Furthermore, as depicted in Figure 11, it is visually apparent that within the observed trajectories, certain agents outperform others in their ability to maximize future rewards, even if they occasionally deviate from the lane centerline. This suggests that despite receiving the same lookahead point information, these exceptional agents demonstrate superior foresight by effectively managing future rewards through their predicted action sequences.

Moreover, the generated search tree of the MCTS-based agent is shown in Figure 12 along a curvature track segment. Here, the optimal trajectory arc, converging to the lane centerline, is evident through the expansion of future states in the planning space. The intensity of transition colors over nodes corresponds to the visit count $n_i$, with darker shades indicating more frequent visits. Thus, it becomes apparent how the initial position, orientation of the vehicle, and environmental constraints collectively shape the optimal trajectory, which are guided by a specific reward function, as evidenced by the darkest state transition sequence.

7. Conclusions

This paper provides solutions for the task of lane keeping within the context of a kinematic bicycle model. The objective for the agents is to determine the optimal steering action sequence that simultaneously optimizes the track by leveraging a given reward strategy. Two distinct methods were employed to tackle the problem: a Deep Q Network agent was trained to apply five different rewarding concepts to address the control task, and the same reward functions were utilized by the Monte Carlo Tree Search algorithm. The employed reward functions, detailed in Section 4.3, are based on the most commonly used strategies found in the literature. In addition to the new application environment, the results also show that MCTS is not only a useful tool for PG, but since it has been used in this research as an aid to the DQN, it can also be concluded that the MCTS algorithm can help other RL algorithms to be more effective.
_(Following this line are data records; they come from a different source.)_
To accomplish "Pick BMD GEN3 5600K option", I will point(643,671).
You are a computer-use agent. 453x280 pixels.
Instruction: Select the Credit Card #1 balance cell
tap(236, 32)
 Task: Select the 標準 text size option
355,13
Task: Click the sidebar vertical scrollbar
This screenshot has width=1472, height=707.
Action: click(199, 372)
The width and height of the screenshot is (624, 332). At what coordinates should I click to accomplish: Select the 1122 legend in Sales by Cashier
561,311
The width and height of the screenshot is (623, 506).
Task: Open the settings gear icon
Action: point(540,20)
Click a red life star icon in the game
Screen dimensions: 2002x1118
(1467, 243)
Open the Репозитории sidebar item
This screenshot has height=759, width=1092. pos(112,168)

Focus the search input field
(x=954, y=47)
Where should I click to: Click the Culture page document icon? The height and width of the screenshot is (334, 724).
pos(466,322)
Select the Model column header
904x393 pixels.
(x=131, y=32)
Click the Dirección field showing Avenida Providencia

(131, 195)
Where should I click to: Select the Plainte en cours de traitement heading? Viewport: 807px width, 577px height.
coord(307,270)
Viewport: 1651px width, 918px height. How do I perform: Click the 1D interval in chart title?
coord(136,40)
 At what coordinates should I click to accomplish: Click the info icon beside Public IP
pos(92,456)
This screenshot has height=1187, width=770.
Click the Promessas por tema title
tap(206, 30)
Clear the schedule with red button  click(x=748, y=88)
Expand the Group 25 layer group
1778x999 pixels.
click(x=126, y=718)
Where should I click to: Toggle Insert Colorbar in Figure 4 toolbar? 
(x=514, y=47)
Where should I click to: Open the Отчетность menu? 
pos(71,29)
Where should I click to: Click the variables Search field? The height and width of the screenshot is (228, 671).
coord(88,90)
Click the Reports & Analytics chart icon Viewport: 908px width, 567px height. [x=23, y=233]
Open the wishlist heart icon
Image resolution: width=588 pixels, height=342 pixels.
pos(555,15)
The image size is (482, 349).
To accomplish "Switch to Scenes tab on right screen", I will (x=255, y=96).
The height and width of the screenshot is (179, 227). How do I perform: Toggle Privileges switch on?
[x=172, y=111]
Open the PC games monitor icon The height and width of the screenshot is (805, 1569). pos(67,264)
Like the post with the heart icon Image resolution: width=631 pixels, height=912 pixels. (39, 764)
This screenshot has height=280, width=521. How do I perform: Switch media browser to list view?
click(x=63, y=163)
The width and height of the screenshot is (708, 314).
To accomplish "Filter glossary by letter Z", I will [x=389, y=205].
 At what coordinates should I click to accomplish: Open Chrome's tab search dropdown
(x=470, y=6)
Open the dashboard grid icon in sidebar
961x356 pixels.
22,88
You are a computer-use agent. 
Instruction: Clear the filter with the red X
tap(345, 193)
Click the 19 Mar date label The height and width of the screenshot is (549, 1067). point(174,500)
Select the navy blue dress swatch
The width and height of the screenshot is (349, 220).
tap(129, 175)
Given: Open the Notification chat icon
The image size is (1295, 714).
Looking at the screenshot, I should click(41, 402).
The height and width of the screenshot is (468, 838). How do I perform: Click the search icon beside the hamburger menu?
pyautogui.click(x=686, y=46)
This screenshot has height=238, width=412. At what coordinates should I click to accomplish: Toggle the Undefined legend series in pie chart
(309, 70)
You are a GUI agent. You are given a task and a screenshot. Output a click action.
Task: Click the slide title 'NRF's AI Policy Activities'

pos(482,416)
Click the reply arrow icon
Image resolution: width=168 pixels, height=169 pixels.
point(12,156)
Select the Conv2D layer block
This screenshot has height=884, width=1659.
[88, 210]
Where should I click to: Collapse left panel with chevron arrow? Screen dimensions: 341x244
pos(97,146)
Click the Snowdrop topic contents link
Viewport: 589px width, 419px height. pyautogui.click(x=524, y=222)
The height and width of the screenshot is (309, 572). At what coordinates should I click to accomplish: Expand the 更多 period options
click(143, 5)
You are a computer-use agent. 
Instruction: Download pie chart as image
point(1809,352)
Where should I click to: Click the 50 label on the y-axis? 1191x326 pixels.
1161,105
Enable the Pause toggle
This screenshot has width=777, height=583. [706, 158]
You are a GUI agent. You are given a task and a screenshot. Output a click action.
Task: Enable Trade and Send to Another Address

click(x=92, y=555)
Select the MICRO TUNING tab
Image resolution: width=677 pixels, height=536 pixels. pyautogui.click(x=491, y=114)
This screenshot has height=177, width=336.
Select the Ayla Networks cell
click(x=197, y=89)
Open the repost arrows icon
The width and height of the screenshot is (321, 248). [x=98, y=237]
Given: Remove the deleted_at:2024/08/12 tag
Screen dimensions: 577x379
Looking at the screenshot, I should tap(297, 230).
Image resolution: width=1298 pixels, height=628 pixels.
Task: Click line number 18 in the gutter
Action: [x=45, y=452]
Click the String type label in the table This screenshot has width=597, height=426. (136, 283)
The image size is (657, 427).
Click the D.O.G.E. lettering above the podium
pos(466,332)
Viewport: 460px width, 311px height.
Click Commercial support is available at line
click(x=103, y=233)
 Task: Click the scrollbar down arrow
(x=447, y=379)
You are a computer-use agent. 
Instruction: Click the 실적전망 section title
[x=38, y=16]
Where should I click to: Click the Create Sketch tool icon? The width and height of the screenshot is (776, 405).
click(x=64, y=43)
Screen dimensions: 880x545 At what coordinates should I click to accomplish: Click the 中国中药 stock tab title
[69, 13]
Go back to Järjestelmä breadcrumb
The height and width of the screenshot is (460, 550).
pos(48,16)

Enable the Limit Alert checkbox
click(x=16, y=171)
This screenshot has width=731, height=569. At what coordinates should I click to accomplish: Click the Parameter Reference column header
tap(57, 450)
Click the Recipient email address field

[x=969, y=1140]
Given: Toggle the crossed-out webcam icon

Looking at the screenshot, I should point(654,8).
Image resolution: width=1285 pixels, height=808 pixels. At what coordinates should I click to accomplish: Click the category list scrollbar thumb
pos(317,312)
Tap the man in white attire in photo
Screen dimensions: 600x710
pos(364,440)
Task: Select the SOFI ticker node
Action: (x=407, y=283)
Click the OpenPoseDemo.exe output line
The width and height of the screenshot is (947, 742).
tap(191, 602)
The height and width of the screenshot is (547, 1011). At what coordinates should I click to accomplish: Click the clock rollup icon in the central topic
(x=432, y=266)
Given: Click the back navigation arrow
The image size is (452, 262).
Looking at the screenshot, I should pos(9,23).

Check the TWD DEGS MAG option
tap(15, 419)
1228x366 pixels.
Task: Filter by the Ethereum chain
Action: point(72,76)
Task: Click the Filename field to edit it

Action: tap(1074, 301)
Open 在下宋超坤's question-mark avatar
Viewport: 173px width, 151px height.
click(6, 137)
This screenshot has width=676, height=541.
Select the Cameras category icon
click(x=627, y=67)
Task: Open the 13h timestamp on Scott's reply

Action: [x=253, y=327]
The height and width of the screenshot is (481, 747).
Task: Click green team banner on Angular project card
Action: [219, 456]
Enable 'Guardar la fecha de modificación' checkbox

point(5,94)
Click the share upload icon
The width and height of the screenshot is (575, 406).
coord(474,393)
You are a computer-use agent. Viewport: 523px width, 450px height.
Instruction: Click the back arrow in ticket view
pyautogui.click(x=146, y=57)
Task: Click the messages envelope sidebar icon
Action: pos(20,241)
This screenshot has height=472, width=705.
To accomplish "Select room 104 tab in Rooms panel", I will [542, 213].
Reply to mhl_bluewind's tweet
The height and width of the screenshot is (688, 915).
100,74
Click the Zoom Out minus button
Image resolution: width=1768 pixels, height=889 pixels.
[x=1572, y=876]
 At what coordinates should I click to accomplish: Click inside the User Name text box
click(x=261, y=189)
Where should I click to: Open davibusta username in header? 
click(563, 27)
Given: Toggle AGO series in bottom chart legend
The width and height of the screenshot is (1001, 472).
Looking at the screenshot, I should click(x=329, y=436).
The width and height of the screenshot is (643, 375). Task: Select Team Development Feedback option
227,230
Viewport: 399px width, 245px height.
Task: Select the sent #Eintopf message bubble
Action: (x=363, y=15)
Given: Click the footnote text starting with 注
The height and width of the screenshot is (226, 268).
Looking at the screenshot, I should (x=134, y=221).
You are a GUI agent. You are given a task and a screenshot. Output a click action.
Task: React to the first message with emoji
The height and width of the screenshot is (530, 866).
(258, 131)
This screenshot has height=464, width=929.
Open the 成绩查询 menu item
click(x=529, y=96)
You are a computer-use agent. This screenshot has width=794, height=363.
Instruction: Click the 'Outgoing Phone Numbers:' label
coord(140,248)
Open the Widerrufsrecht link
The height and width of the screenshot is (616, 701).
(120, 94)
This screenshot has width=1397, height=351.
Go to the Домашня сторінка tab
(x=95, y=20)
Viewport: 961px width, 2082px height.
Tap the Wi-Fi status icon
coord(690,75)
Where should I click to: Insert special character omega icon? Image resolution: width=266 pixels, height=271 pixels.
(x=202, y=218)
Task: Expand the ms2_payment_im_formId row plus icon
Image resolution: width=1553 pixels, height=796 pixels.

As defined in the motivation, the objective of this research was to apply the MCTS to an additional problem formulation, analyze its performance over the investigated reward functions, and compare the resulting metrics, thereby supporting our previous theoretical hypothesis and showcasing that it can mitigate training resources not only for a specific task but, being a generalizable methodology avoiding the traditional trial-and-error approach in RL for defining the appropriate reward functions, it can be applied regardless of the problem at hand. As introduced formerly in a Traffic Signal Control problem and in vehicle trajectory planning at this time, an assessment can be carried out through preliminary simulations to determine which strategy yields an agent for a given application such that, while optimally adapting to environmental changes, it still designs feasible trajectories. With the aid of Deep Learning, real-time decision making and consequent actuations can be realized in the physical system.

In conclusion, the study highlights a unique and valuable attribute of the Monte Carlo Tree Search algorithm. Particularly, the MCTS proves adept at comparing and prioritizing various rewarding strategies, thereby notably shortening the time needed to select the optimal reward for training Reinforcement Learning agents and eliminating the necessity for excessive training iterations. This efficiency leads to a significant decrease in resource utilization throughout the entire process.

In future endeavors, we intend to evaluate the robustness of this aspect of the Monte Carlo Tree Search algorithm across a range of sequential decision-making problems to ascertain its reliability and potential power in reward function evaluation. Moreover, when employing the MCTS as a tool for this purpose, it appears reasonable to consider establishing a threshold for the number of tree search iteration steps necessary for accurate outcomes. Additionally, our investigation will extend to address the Traffic Signal Control problem within a more intricate setup involving multiple interconnected intersections as a formulation of Multiagent Reinforcement Learning.